Kezzie nodded. She would go back to the café. She had driven past it during the night and she knew that it at least had survived. She parked her van and walked the few streets to the Italians’ shop. The murky pall of smoke which now hung everywhere was choking and stung her eyes. She practically bumped into Ricardo before she saw him.
‘Kezzie,’ he cried. ‘I have been searching for you. Everyone I spoke to said you were with someone else.’
‘I know.’ She took her helmet off. ‘I would be sent one place, and then diverted somewhere else. And I couldn’t refuse to take injured people even if I hadn’t been called out for them in particular.’ She pulled her fingers through her tangled hair. ‘Why did you come looking for me?’ she asked him.
He didn’t reply.
Kezzie looked at Ricardo more closely. He had leaned up against a nearby wall. His eyes were red-rimmed and he had an expression on his face that she had never seen before. Suddenly she knew why. He had been sent to tell her the most terrible news.
‘What is it, Ricardo?’ she said. ‘What is it that you have to tell me?’
‘Kezzie.’ He drew her close to him. ‘Your grandfather has been killed.’
She put her hand across her heart. ‘Grandad?’ she repeated.
‘I’m sorry,’ said Ricardo, ‘so very sorry. Some people were trapped in the basement of a building. There was an unexploded bomb there. He volunteered to go in.’ Ricardo held her tightly. ‘It went off. No one could save him.’
‘I think he knew,’ said Kezzie unsteadily. She frowned. ‘Earlier, he tried to tell me how much he cared about us.’ She smiled sadly. ‘It was difficult for him. He was so awkward about his feelings.’
‘Why don’t you cry?’ Ricardo said very softly. ‘I don’t understand you British. Why do you not cry?’ He shook his head. ‘I don’t understand,’ he repeated.

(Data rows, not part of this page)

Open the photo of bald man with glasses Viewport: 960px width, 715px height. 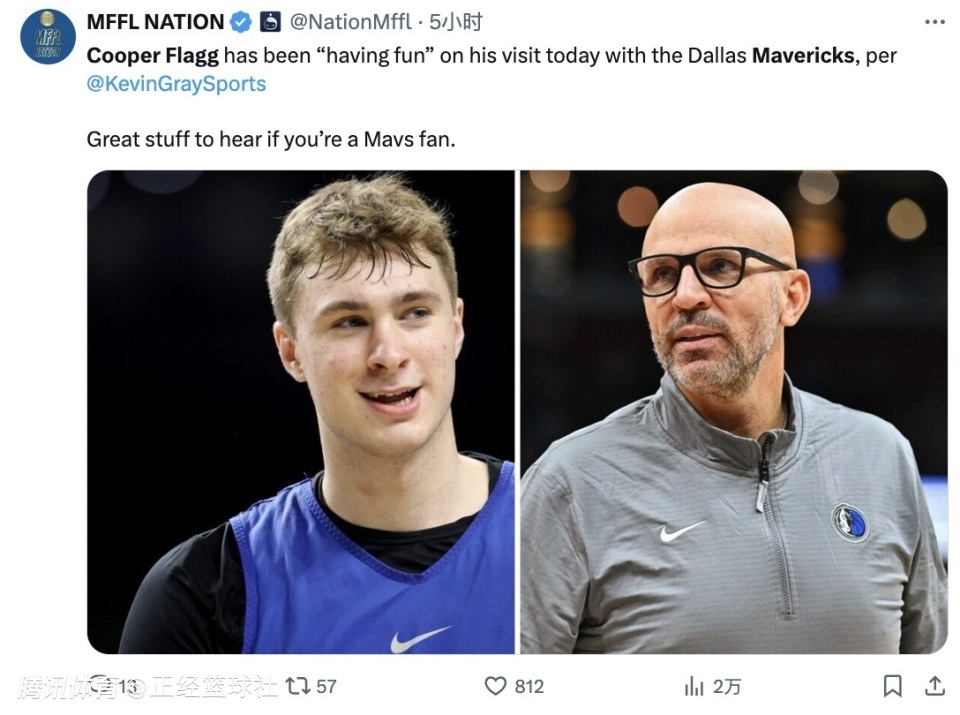tap(733, 411)
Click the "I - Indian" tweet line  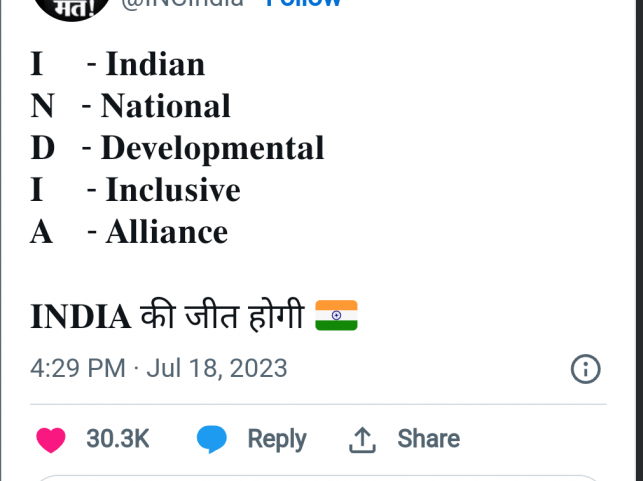(x=118, y=64)

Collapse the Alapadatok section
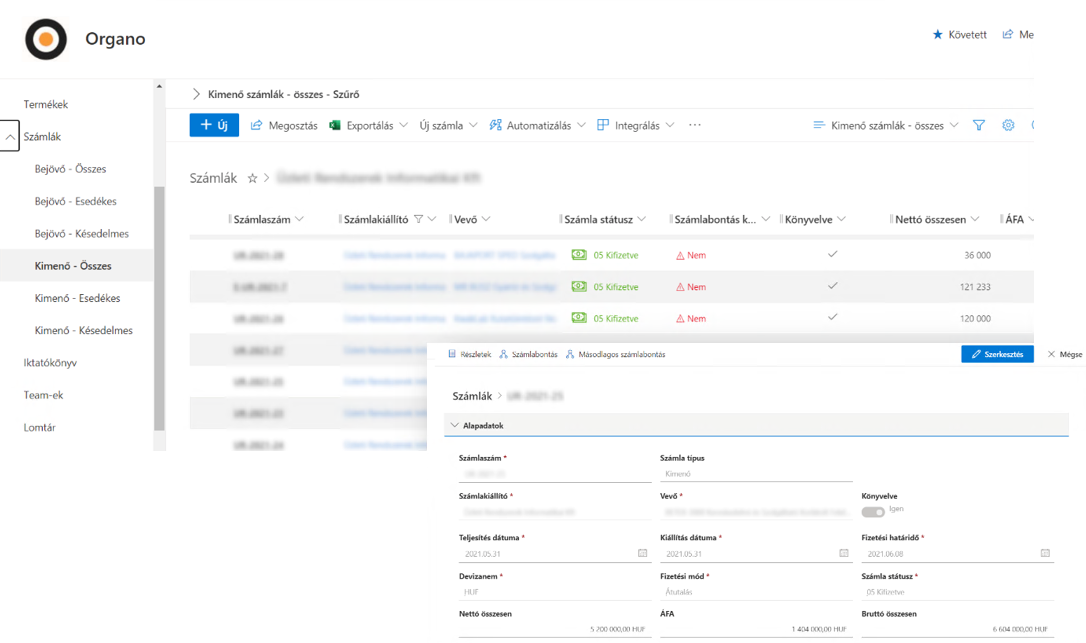455,425
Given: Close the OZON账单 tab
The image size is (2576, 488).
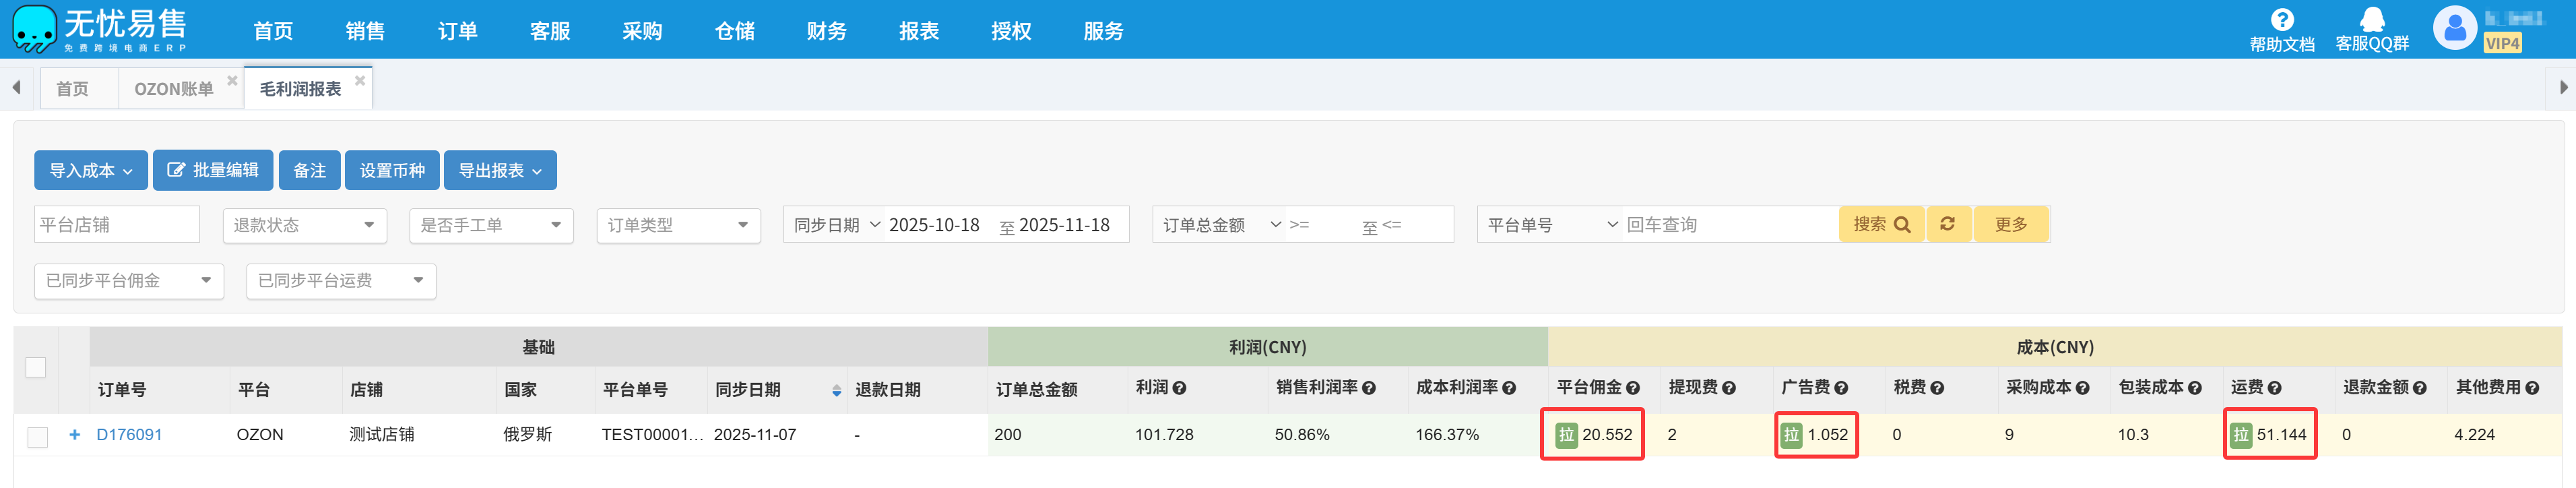Looking at the screenshot, I should pyautogui.click(x=232, y=81).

And he was crying, Kezzie realised. Tears running down his cheeks as he stood helpless in front of her. She reached out her hands to comfort him, and suddenly there were great sobs tearing at her. From inside her heart and soul, a fierce violent grieving took hold of her, and she wept for her grandad. And not only for him
, but for her father too, and the mother she had barely known. For the loss of their company and love. And for all the happy times, the Sunday School trips, the picnics, the outings and birthday parties and Christmases that had happened, and those that now would never happen.

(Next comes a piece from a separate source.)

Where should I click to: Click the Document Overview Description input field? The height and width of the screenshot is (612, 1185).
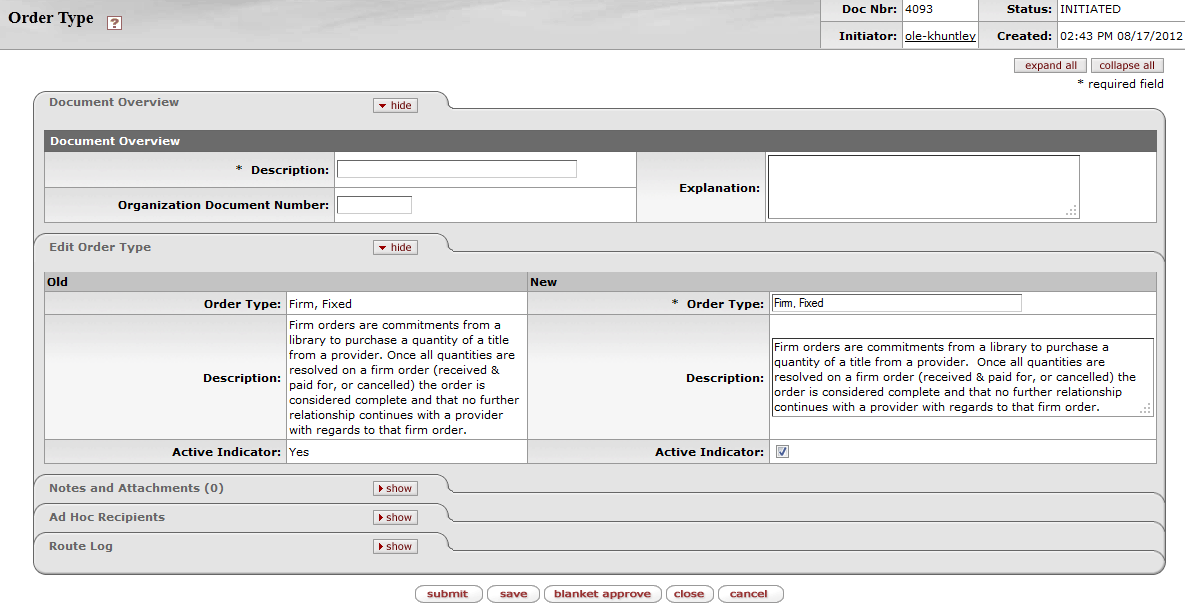pos(456,169)
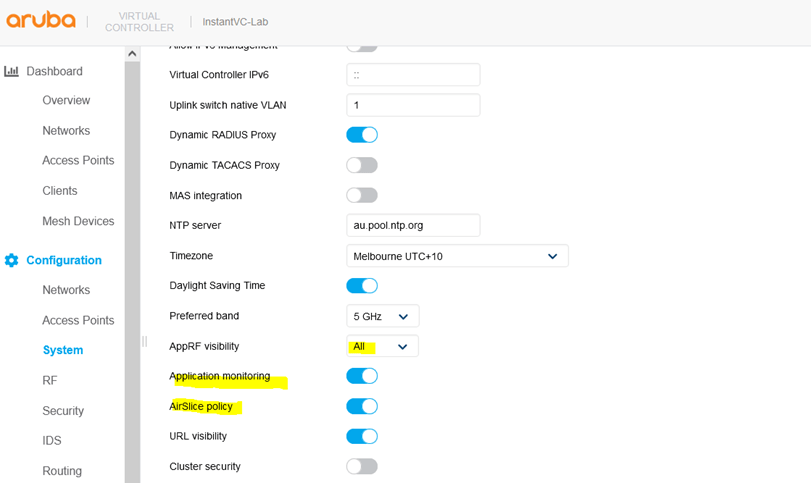
Task: Select Security in Configuration menu
Action: click(x=63, y=411)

She couldn’t stop crying. Her exhaustion after the day’s events came rushing in and she was no longer in control.
Ricardo picked her up and carried her to their Anderson shelter. Tucking her up in one of the little wooden-framed bunks, he made her drink some brandy. Then he wiped her face with his handkerchief and knelt down beside her. He held her hand as she lay there and, as Kezzie’s breathing eventually deepened into sleep, the resonant note of the all-clear began to sound across the town.
CHAPTER 20
Greater love
‘I KNEW THERE would be a big turnout to send him off,’ said Bella.

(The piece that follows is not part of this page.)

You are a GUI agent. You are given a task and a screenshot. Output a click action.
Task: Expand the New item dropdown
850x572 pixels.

She gathered up the teacups and carried them to the sink at the window. All day people had called at her house in Stonevale to pay their respects to old John Munro.
Many had already spoken to Kezzie that morning, in the kirk and by the graveside. Many more had dropped by later to offer condolences.
Kezzie picked up a tea towel and began to dry the dishes. ‘He had a long life and many friends,’ she said. ‘But I didn’t realise just what a high regard folk had of him.’
‘Oh, aye,’ said Bella. ‘I could have told ye that. Straight, he was. Straight as a die.’
His grave was covered in flowers. Piled high with great bunches of spring blooms, from ornate bouquets to simple posies, as well as the traditional wreaths. It had been such a stately occasion. The old man brought home to his own town to rest.
A group of former pit workers, ex-miners, white-haired and silent, stood at the cemetery gates, their heads uncovered in the morning sunlight. His workmates from the shipyard, colleagues in the firewatching and rescue services, his cronies from the local welfare club. Colleagues, neighbours, family, friends, all were there. The man’s own personal dignity reflected in the burial service.